Passage for review:
-=-=-=-=-

Sunday, October 05, 2025

Dogfight Dixon, Psycho Warriors and Swordsmen

One of the latest batch of hardback Fleetway Picture Library Classics from Book Palace reprints some of my favourite episodes from the pages of Thriller Picture Library. I was always a bit of a fan of Air Ace Picture Library and found by chance some reprints of Dogfight Dixon tales dating from around 1966-67. Many years later, my small collection of Thriller Picture Library is mostly issues of Jet-Ace Logan, John Steel and... Dogfight Dixon.

Four stories are reprinted here, beginning with Donald Oliver Graham (DOG... geddit?) Dixon looking longingly out of the window of his classroom, and even 500 lines can't dull the desire to take to the air. His father has other ideas, and wants him to join his Regiment, the Royal Light Infantry, where a Dixon has served since its formation two hundred years before. Injured, his father looks forward to seeing his son in uniform after learning of his enlistment... and a schism forms when he learns that his son has joined the Royal Flying Corps.

Posted to France, the newly nicknamed Dogfight is given the job of checking out the situation of an infantry battalion, pinned down by German shelling. Dogfight destroys a siege gun only to discover two more on the way and it requires all his flying skills and courage to take them out of action. And the stubborn Colonel who had refused any help from the R.F.C.—Dogfight's own father!

I'm always surprised at how good these old stories are, and the depth of emotion some of them managed to convey amongst the action. There is enough excitement and aerial action to thrill the schoolboy readership the books were originally aimed at, but they can be appreciated by an older audience too, for their fine artwork and the storytelling talent on display.

Dogfight's original writer was Ralph Coveney, with artwork by Dino Battaglia. The rest of the tales are the work of Donne Avenell, Ian Kellie and Michael Moorcock, with artwork by Aldoma Puig, Amador Garcia and Allen Pollack. Of these, 'Hawks of the Desert' sees Dogfight joining a mysterious Professor of Islamic Studies in a secret desert mission to stop Turkish forces sweeping into Cairo; 'The Phantom Camel' pits Dogfight against a German ace over Western Front; and 'The Zeppelin Menace' sees 13 Squadron escorting bombers on a mission to destroy Zeppelin sheds that fails badly, without a bomb falling on the target...

Moving forward in time to the Second World War, Jorge Moliterni's Psycho War Stories may be a slightly overstated title, but it contains some excellent tales from the pages of War and Battle picture libraries. Reading the introduction (a welcome addition to the book), it is editor Peter Richardson who found Moliterni's work compelling when he stumbled upon it at the age of nine. He went on to discover that Moliterni's stories often had a dark, menacing theme and characters whose pathological hatred knew no bounds.

-=-=-=-=-

Data shown:
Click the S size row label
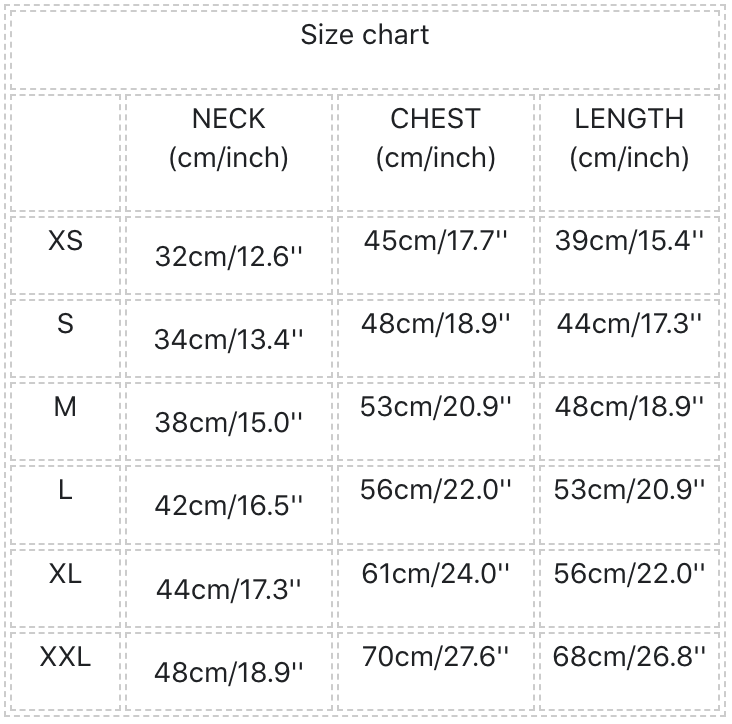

-=-=-=-=-

Problem requirements: In the blog post about the Fleetway Picture Library reprints, which regiment does Dogfight Dixon's father want him to join?

Written reply: The Royal Light Infantry.